(Source records)
◇ ◇ ◇

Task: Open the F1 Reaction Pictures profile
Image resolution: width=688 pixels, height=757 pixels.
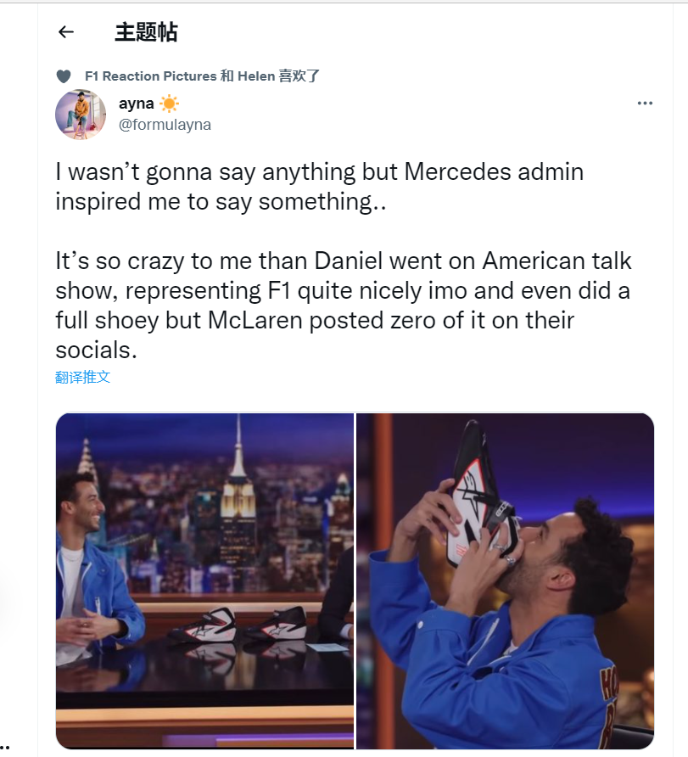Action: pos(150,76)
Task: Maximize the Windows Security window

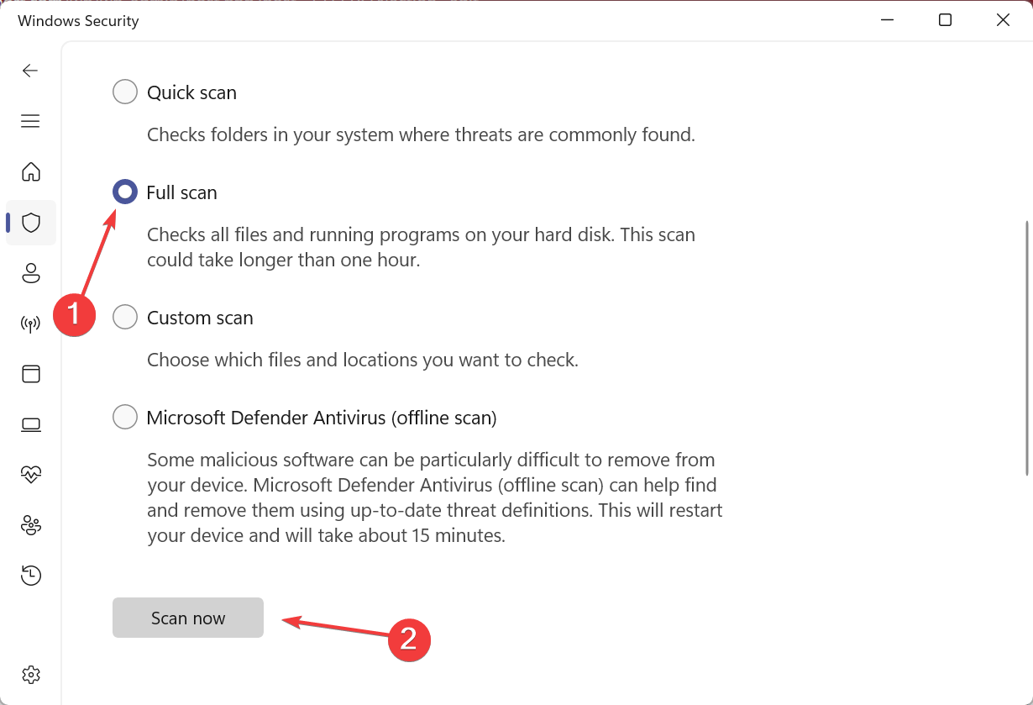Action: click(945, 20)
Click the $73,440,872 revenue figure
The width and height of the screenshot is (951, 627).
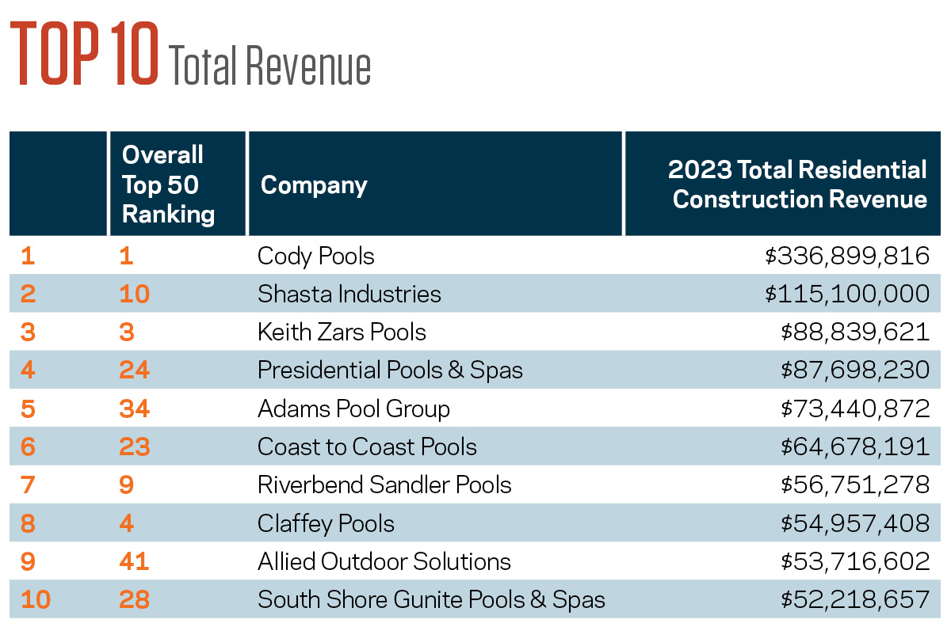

◇ ◇ ◇

• DIRECTIONS: The required answer is every line from the one containing "Click the $73,440,872 revenue figure" through the last line of the entries, restated word for word and with no pictures.

• ANSWER BOX:
Click the $73,440,872 revenue figure
The width and height of the screenshot is (951, 627).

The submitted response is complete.